Billie and Hugh are great-grandchildren of Clarence W. Barron, who bought Dow Jones in 1902 from cofounder Charles H. Dow. A decade ago, Chelberg joined with cousin William "Billy" Cox to force management changes at Dow Jones in order to bolster the flagging stock price, but they had only limited success. So far the Bancroft family, which has voting control over the company, has spurned Murdoch's $60-a-share takeover offer, with one member quoted as saying, "Without the Wall Street Journal, we're just another rich family," but the Australian-born media magnate has vowed to keep up the pressure. ... In another, less stellar part of the newspaper-publishing galaxy, county property tax records show that David Copley has become sole owner of Foxhill, the grand manor on La Jolla's Country Club Drive that was the home of his late mother Helen and stepfather James. The transfer was recorded on April 11, which happened to be the same day that David's $380 million deal to sell Helen's seven Midwest daily newspapers to the GateHouse media chain became final. According to the deed, Copley as an individual was granted the house by the Helen K. Copley Revocable Trust 1983, of which he is a trustee, as are Copley Press CEO Chuck Patrick and La Jolla lawyer Karl ZoBell. Copley, who has for years lived down the hill in a complex of remodeled mini-mansions he fashioned into a compound he calls Foxhole, has reportedly been using Foxhill for parties.
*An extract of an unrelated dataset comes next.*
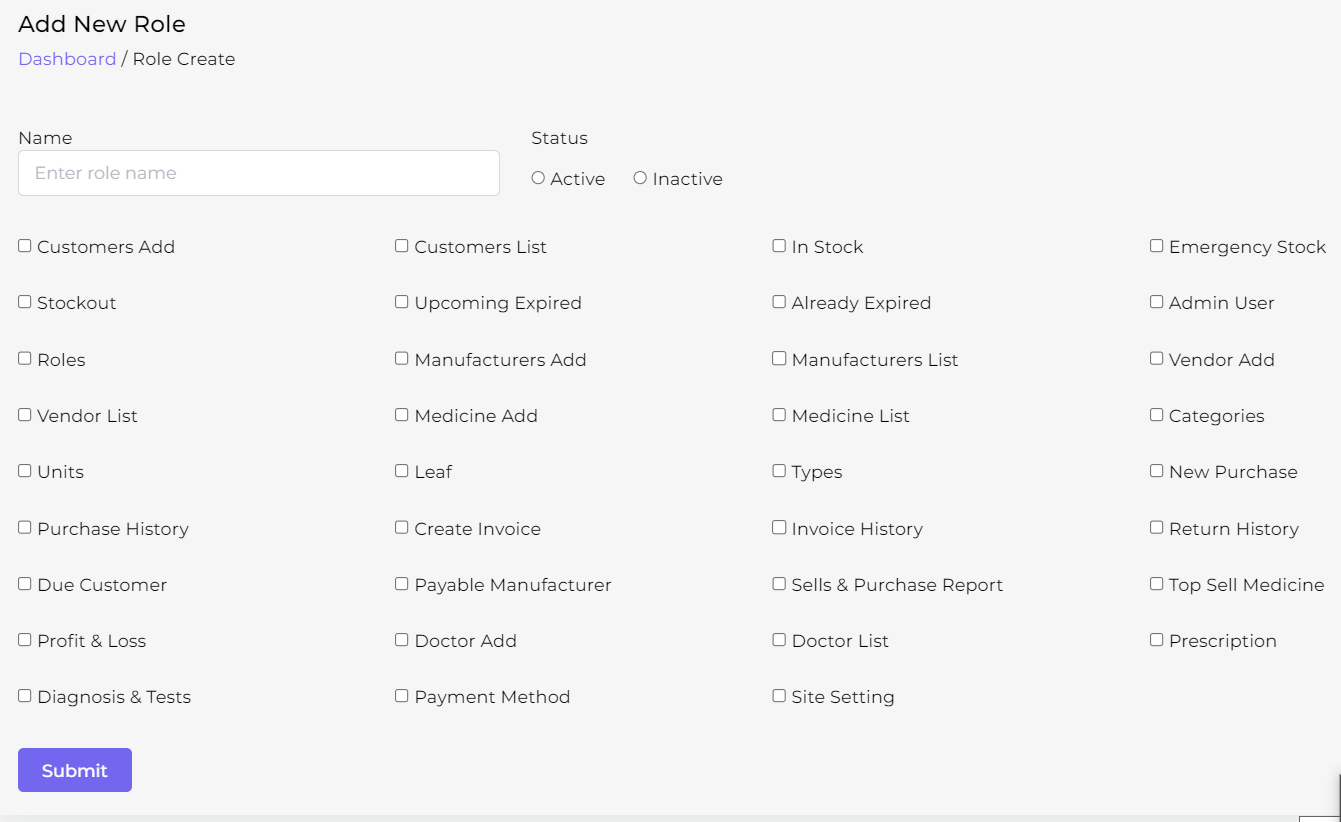Toggle the Upcoming Expired checkbox
The height and width of the screenshot is (822, 1341).
click(x=402, y=302)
Meanwhile, his 164-foot yacht Happy Days was most recently sighted on April 27 pulling into Horta Marina on the Azores island of Faial, according to the website yachtspotter.com. The posh craft is apparently in spring transit, making its way back across the Atlantic to the Mediterranean from the Caribbean, where it spent the winter, after cruising the French Riviera last summer.